How do chromosomal associations affect gene expression? Enhancer-promoter interactions could aid in stable recruitment of components of the transcription machinery at the promoter. In addition, enhancer-bound enzymatic activities could be brought in contact with promoter complexes that are then modified e.g. phosphorylated or methylated, leading to modulation of promoter activity. Other types of interactions, such as those between the X-inactivation centers, could allow coordinated assembly of two distinct protein complexes on the interacting partners. Alternatively, given the very transient nature of these associations, the two loci may acquire distinct but stable marks, e.g. DNA methylation, that direct assembly of protein complexes at later time points when the loci no longer interact.

How do loci get together?

Several models have been proposed (18) by which distant genomic elements can contact each other (Figure 2). Passive models assume that the mobility of loci provides opportunities for random collisions that are then converted into productive interactions dependent upon the affinity and specificity of bound protein complexes. Although these models are appealing, it seems that active processes are required as well to directly guide loci towards each other. For instance, enhancers have been proposed to actively track along chromatin fibers until a receptive promoter is encountered. Recently, it was found that loci can follow rapid and directed trajectories through the nucleus in an actin-dependent fashion (19, 20). The roles of nuclear actin and myosin have been contentious, but these exciting recent results strongly suggest that they play critical roles in facilitating long-range interactions by transporting loci towards each other or to specific sub-nuclear neighborhoods.

Figure 2.

Figure 2

Passive and active models for bringing loci together.

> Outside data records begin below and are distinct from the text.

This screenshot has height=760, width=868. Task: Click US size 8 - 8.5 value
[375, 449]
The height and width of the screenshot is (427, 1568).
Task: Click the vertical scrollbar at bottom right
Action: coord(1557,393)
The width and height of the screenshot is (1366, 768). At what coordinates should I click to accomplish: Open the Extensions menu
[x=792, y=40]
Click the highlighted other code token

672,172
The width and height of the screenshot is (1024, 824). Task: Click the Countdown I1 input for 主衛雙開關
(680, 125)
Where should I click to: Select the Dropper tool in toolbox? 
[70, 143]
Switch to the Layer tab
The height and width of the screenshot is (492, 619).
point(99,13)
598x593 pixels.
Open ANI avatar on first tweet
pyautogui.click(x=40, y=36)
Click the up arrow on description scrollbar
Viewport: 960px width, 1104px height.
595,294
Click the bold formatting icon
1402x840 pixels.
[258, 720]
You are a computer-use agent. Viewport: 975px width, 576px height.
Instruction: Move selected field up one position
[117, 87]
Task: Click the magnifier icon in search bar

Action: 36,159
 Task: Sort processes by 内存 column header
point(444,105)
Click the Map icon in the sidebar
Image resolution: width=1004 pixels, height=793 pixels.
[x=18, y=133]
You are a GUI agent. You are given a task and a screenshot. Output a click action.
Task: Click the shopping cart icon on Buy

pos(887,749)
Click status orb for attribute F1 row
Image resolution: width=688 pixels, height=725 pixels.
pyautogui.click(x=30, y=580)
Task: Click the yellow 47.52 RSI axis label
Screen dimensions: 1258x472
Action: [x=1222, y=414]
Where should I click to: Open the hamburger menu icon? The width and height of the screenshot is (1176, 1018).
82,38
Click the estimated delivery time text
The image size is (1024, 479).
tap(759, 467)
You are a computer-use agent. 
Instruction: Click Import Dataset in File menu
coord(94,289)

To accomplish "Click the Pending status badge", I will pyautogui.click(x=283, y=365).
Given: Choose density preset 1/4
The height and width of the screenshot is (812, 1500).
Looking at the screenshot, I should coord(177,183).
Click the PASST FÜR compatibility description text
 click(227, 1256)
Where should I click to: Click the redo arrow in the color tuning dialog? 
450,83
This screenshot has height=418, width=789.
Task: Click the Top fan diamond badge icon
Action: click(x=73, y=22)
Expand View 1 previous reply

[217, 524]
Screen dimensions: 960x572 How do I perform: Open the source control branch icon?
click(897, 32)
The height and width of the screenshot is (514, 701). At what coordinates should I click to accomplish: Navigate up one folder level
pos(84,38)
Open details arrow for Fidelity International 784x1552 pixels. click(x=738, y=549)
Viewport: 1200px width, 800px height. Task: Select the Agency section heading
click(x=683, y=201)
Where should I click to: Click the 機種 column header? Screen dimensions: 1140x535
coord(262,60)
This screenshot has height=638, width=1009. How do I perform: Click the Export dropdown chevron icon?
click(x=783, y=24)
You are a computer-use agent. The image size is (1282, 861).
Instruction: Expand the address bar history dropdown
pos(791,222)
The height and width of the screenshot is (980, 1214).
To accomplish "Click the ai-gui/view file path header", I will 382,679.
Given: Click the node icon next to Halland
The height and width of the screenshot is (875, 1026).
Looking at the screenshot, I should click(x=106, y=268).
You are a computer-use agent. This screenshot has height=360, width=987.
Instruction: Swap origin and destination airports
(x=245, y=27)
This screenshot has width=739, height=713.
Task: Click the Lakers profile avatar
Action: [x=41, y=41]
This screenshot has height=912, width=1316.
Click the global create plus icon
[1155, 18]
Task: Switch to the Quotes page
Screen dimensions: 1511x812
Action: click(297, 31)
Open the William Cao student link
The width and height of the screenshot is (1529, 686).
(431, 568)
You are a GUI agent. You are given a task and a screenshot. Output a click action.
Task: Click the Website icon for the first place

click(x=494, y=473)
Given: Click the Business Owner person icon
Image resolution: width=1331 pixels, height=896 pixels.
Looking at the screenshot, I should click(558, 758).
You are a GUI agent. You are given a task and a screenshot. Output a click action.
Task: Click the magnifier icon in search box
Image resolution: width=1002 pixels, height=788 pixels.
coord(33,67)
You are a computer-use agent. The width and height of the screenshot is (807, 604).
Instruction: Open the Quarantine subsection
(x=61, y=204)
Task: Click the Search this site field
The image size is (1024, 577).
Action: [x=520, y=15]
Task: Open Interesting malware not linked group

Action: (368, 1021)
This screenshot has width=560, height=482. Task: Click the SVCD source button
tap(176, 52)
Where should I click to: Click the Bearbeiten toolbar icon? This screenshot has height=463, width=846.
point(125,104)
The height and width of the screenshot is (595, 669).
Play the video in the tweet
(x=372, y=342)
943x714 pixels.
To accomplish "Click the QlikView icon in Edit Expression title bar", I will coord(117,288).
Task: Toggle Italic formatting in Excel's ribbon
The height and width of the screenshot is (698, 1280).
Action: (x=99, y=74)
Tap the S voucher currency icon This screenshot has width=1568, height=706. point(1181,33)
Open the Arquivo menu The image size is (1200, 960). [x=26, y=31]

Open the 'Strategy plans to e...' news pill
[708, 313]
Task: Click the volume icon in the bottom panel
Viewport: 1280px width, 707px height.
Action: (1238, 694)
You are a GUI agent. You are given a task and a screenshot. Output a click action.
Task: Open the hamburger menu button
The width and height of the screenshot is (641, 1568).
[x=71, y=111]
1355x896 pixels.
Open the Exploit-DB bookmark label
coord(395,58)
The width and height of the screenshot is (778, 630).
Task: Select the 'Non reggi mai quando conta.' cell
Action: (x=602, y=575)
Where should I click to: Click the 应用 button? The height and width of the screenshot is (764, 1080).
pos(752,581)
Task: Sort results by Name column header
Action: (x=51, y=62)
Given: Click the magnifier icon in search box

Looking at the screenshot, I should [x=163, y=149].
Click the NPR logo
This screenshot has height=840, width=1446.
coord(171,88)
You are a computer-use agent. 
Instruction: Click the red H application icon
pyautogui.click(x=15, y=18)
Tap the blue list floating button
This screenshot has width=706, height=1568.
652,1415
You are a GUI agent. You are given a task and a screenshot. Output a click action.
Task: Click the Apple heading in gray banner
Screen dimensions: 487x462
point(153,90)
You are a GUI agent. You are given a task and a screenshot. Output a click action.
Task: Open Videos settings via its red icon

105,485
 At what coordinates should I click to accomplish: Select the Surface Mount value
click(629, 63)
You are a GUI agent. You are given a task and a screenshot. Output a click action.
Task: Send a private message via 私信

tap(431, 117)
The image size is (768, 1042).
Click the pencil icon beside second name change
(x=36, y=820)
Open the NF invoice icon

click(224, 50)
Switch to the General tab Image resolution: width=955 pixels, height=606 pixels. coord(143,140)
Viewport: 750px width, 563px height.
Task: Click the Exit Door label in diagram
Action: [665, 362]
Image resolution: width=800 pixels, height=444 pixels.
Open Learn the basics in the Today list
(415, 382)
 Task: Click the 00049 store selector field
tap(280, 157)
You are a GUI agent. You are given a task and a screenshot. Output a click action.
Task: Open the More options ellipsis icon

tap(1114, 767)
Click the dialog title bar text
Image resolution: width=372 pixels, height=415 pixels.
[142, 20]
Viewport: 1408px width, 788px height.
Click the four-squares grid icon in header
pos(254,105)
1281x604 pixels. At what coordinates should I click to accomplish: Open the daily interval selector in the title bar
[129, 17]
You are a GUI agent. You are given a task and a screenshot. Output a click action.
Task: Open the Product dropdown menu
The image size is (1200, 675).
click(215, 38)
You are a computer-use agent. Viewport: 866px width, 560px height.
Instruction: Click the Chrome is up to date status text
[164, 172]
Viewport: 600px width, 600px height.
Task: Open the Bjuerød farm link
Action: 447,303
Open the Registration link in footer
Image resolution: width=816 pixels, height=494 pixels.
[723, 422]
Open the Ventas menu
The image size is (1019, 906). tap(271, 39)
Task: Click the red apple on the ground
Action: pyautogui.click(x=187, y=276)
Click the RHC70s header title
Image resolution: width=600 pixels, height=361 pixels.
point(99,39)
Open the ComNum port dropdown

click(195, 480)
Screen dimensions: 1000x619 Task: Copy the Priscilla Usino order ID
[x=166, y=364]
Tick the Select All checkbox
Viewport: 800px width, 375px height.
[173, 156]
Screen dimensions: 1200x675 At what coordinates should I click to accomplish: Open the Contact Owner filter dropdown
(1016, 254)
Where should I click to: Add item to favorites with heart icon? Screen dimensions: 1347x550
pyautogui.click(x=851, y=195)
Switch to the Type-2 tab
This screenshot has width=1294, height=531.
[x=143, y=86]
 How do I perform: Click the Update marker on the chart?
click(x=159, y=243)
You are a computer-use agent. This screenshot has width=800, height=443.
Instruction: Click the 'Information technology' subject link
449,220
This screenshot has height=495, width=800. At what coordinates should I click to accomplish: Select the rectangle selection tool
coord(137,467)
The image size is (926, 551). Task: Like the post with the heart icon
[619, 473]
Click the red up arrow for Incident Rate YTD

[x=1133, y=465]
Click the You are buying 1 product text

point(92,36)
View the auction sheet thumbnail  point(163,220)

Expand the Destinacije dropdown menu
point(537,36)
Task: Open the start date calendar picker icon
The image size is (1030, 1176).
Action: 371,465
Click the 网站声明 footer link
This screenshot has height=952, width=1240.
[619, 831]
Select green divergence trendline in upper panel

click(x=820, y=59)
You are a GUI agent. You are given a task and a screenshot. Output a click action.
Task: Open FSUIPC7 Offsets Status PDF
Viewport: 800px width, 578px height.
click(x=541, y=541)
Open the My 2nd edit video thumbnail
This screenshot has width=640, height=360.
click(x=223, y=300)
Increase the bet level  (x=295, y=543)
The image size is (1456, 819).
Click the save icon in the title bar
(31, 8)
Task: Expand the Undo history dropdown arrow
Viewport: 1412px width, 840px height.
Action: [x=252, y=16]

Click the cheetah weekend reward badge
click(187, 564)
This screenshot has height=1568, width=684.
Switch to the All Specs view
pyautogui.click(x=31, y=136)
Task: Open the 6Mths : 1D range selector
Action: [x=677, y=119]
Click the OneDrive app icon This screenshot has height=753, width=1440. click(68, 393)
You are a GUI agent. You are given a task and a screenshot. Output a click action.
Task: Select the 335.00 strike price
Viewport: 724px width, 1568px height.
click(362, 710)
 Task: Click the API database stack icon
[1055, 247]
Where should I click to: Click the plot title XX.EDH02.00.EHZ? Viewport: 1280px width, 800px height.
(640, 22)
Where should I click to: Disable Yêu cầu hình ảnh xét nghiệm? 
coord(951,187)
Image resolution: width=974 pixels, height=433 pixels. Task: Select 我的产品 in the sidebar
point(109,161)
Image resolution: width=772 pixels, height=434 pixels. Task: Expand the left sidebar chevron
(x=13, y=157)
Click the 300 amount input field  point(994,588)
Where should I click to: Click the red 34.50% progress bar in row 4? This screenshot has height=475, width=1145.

Genomes also contain regulatory elements that modulate interactions between other elements. So-called insulator elements prevent an enhancer from activating a promoter but only when it is positioned in between them. How insulators work is not known in detail, but they too engage in long-range interactions with other elements (21), suggesting they generate looped chromosome structures that somehow facilitate the formation of appropriate assemblies of enhancers and target genes.

Future perspective

Currently significant effort is aimed at comprehensive mapping of chromosomal interactions. Several adaptations of 3C have been developed that allow large-scale detection of genomic interactions using microarrays or deep sequencing. The 4C method (3C-on Chip, or Circular 3C) allows identification of regions throughout the genome that are physically close to a single locus of interest (22, 23). The 5C method (3C-Carbon Copy) is not anchored on a single locus and is used for mapping dense interaction networks throughout large chromosomal regions of interest (24). Although these descriptive mapping studies will yield new insights into the spatial organization of genomes, additional approaches will be essential to unravel the mechanisms by which chromosomal associations affect genome regulation. These approaches include time-resolved imaging of chromosomal loci, molecular and genetic manipulation of the mechanisms that control the sub-nuclear localization and movement of loci, as well as biochemical studies to characterize the complexes that mediate chromosomal associations. Combined these various approaches promise to provide new insights into the three-dimensional aspects of gene regulation.